初日のTH-59に代わって、二日目のお供はTR-2300です。この手のポータブルトランシーバを会場に持ち込むのは、高校二年生のとき、晴海にIC-502を担いで行って以来です。
今日はこのTR-2300で、会場内でQSOをしてみようと思います。
休息スペースの白い机の上で記念局の信号を受信中のTR-2300(わたくしの第一送信機)
ロッドアンテナが折れるのが困るので、純正ヘリカルホイップに挿し換えての受信です。まずは8J1HAMが出ていたので、パイルが治まってから呼んでみると一発で応答。会場内からなので当然だと思うでしょうが、会場内からハンディ機で呼ぶライバルが多いんです。無事QSOの後、メインを聴いていると別の記念局のCQが聴こえます。サブチャンネルに移ったところですかさず呼ぶと、QSO成立。会場内でQSLカードを発行してもらいました。
開局当時のハンディトランシーバを持ち込んでハムフェア会場でQSOをするという重要なミッションが終わったので、あとは少しだけ会場をブラブラして引き上げました。

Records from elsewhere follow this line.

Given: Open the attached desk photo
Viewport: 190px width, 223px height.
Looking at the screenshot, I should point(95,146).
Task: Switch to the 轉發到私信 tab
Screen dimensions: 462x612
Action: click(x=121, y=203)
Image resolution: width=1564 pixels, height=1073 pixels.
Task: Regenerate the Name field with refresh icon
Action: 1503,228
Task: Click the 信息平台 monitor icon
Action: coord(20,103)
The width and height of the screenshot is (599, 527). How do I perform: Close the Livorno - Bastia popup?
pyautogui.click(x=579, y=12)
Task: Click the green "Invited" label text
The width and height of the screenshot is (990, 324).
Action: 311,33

二日目の午後、がらんとしたイベントスペース。祭りの終わりの雰囲気ですね。

2019年8月22日木曜日

夏、BCLラジオが欲しかった季節

夏というと、小学校のころの、7月下旬に出たラジオの製作の最新号を何度も読みつつ、BCLラジオが欲しいと願いながら長い休みを過ごしたことを思い出す。いや、ある時期ではBCLではなくて無線の免許を取ってRJX-601でQSOしたいとか、そういうことを願った夏もあったのだけど、今回はBCLばなし。

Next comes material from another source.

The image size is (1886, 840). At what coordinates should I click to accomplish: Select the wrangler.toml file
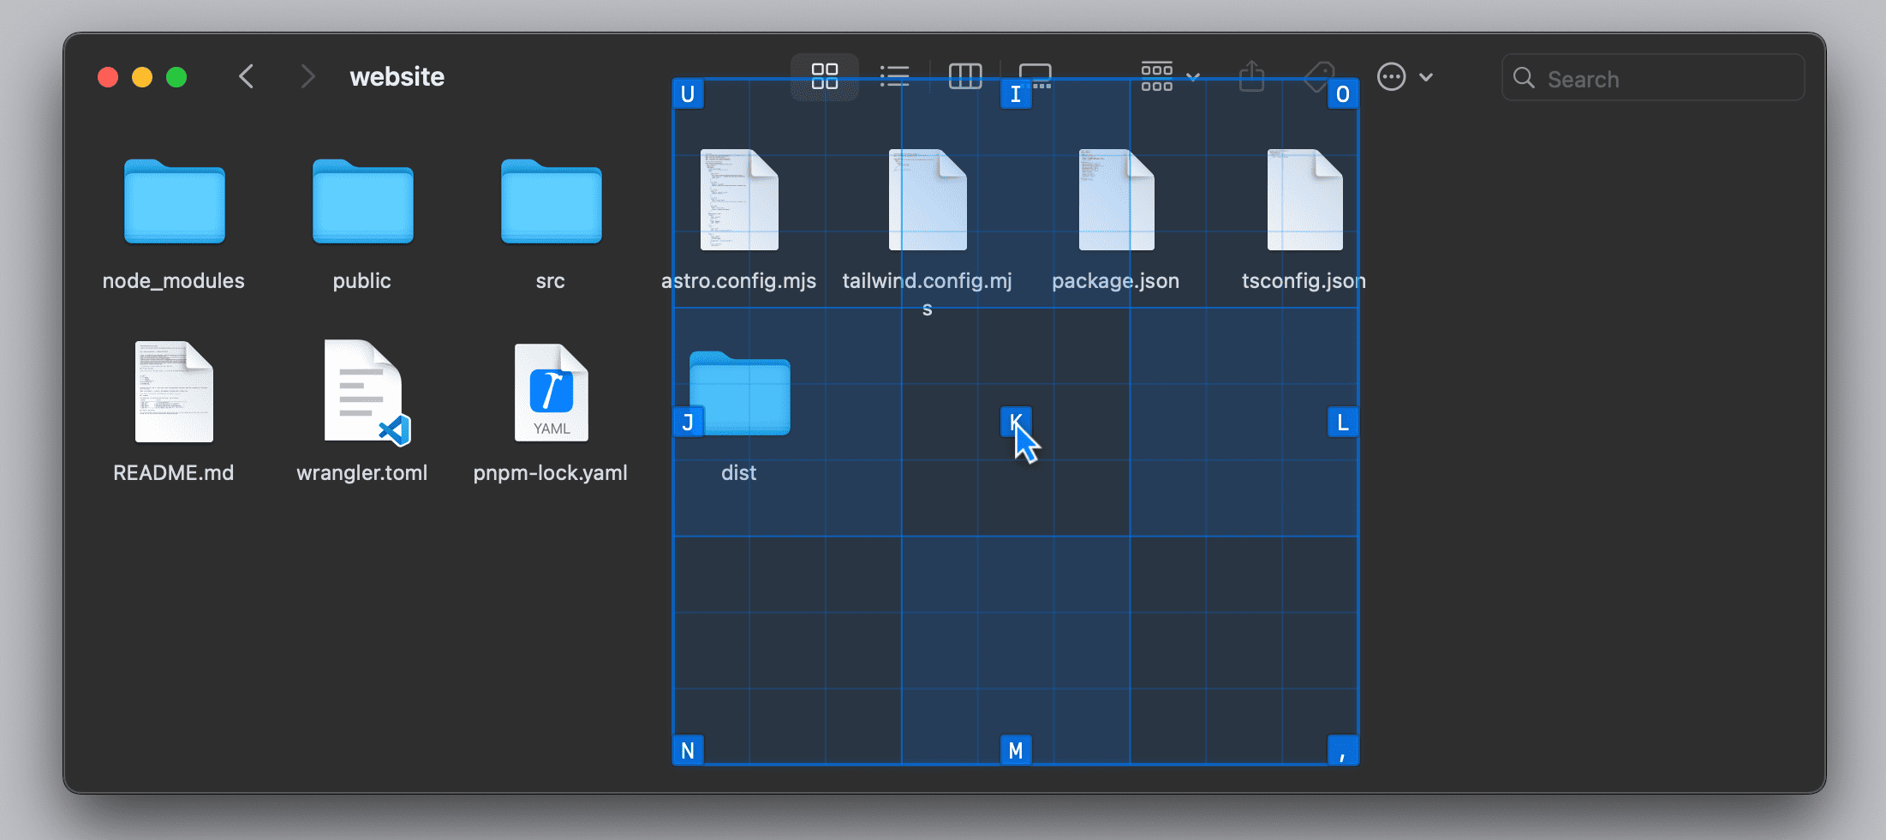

私がBCLというものを知ったのは、スカイセンサー5800のテレビCMをみたとき。
5800の発売は1973年4月で、同機の初期のCM、ラジオ・オーストラリアのワライカワセミ版で刺激を受けて、その後にBBCのビッグベンの鐘の音版を見たという記憶がある。
その当時、BBCのシンガポール中継の日本語放送が7180kHzでやっていて(懐かしのラジオの製作のラ製データシートを参照) 、父親の部屋にあったFT-101のAMモード(ただしSSBフィルタで聴いていたので音が悪い)で聴くことができたのだが、子供にはそれではつまらなくて、FT-101では聴けない9MHz帯や11MHz帯のラジオ・オーストラリアを自分の部屋でBCLラジオで聴きたかったのであった。

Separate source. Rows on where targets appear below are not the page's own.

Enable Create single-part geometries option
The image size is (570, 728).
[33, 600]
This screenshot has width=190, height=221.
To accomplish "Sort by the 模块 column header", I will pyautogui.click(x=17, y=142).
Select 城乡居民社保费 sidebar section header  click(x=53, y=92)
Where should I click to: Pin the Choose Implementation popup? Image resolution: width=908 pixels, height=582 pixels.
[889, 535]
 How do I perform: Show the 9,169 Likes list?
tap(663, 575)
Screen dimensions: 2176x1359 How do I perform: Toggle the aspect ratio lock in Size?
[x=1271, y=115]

しかし、私はそのCMを認識した後、時期的には小学校4年の1974年の夏から秋の時期に、東芝サウンド750GTVを親から買ってもらっていたのだ。
このサウンド750GTVを選んだ当時の心境を思い出してみると、
・5800は〇〇くんの父親が持っているので後追いはつまらない。
・自分の部屋にテレビが欲しかった。しかし親からみたら自室にテレビとなると全く勉強をしなくなる恐れがあるとされた。まあ音声だけなら許されるのではないか。
・サウンド750GTVでは短波の3.9-12MHzを聴けるのでBCLだってできるだろう。
・3.9MHz帯や7MHz帯のBCLならFT-101で聴けばよいし、ラジオよりも安定して聴ける。
といった判断があったと思う。
今から思えば、値段もほぼ変わらない5800や当時既に併売されていたサウンド750GSを買っていれば我慢することなくBCLをできたはずなのに、当時の私はなぜかテレビ音声を優先したのだった。(当時頭を支配したと思われる「全員集合を聴いたら楽しいよね」という発想は誤りで、土曜日の8時台はお茶の間のテレビで全員集合を見てたし、そこにはサウンド750GTVの出番はなかったのだ…)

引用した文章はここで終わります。